For 2.02.1861, the artist asked his father Phung Võ to transcribe the last communication from the French Catholic Saint Théophane Vénard to his own father before he was decapitated in 1861 in Võ's native Vietnam; although multiple copies of the transcribed letter exist, the total number will remain undefined until Phung Võ's death.
In Autoerotic Asphyxiation, Võ presents documentary pictures of young Asian men taken by Joseph Carrier, an American anthropologist and counterinsurgency specialist who worked in Vietnam for the RAND Corporation from 1962 to 1973. While in Vietnam, Carrier privately documented the casual interactions he observed, intimate without necessarily being homoerotic, between local men; he produced a substantial photographic archive, which he subsequently bequeathed to Danh Võ.
For his project We the People, created between 2010 and 2012, Võ enlisted a Shanghai fabricator to recast a life-size Statue of Liberty from 30 tons of copper sheets the width of just two pennies. Rather than assemble the approximately 300 sections, the artist shipped the giant elements to some 15 sites around the world after they rolled off the production line in China. From mid May to early December 2014 We the People was shown in New York City under the auspices of the Public Art Fund, with its assembly of parts shared between City Hall Park in Lower Manhattan and Brooklyn Bridge Park in the borough of Brooklyn. While the work was being installed in City Hall Park, a few of its pieces - replicas of the chain links found at the feet of the original Statue of Liberty - were stolen. Today, parts of We the People can still be found in the permanent holdings of several museum collections in the United States and abroad, such as at the Pérez Art Museum Miami. It was named Frieze named the work No.5 of "The 25 Best Works of the 21st Century".
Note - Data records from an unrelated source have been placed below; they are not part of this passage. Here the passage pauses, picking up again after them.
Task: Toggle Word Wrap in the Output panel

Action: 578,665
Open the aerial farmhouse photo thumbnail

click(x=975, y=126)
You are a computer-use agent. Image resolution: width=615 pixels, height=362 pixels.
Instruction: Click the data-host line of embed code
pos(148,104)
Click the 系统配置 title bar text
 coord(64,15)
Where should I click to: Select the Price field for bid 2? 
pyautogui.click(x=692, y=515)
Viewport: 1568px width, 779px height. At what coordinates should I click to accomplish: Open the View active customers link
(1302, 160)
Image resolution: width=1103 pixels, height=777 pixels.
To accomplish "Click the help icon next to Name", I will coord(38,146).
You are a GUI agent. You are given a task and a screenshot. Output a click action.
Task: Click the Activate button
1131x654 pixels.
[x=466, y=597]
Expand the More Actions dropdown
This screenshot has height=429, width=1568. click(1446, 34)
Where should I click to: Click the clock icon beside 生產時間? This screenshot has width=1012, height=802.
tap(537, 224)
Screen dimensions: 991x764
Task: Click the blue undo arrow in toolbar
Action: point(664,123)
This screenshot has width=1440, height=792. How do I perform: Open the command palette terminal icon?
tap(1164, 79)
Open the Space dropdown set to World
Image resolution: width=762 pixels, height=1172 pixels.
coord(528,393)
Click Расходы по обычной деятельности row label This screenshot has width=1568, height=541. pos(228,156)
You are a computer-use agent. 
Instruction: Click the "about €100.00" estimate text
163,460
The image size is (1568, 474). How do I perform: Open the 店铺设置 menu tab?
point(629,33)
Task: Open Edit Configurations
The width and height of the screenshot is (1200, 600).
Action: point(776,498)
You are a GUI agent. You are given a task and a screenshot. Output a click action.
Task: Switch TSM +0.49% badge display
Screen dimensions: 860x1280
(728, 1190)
For a 2013 show at the Solomon R. Guggenheim Museum, Võ conceived a homage to the artist Martin Wong. The installation consists of nearly 4,000 frequently small artworks, artifacts and tchotchkes that once belonged to Wong, crowded into a specially designed gallery lined with laminated plywood shelves. The show's title—I am you and you are too—appeared on Wong's business cards and stamps.
Another 2013 show at New York's Marian Goodman Gallery focused on the personal effects of the late U.S. Secretary of Defense Robert McNamara, the architect of the Vietnam War. Looking to open up a dialogue about shared and private histories, Võ displayed or modified 14 items acquired at a Sotheby's auction—including the pen used to sign the Gulf of Tonkin memo and a 1944 photograph by Ansel Adams.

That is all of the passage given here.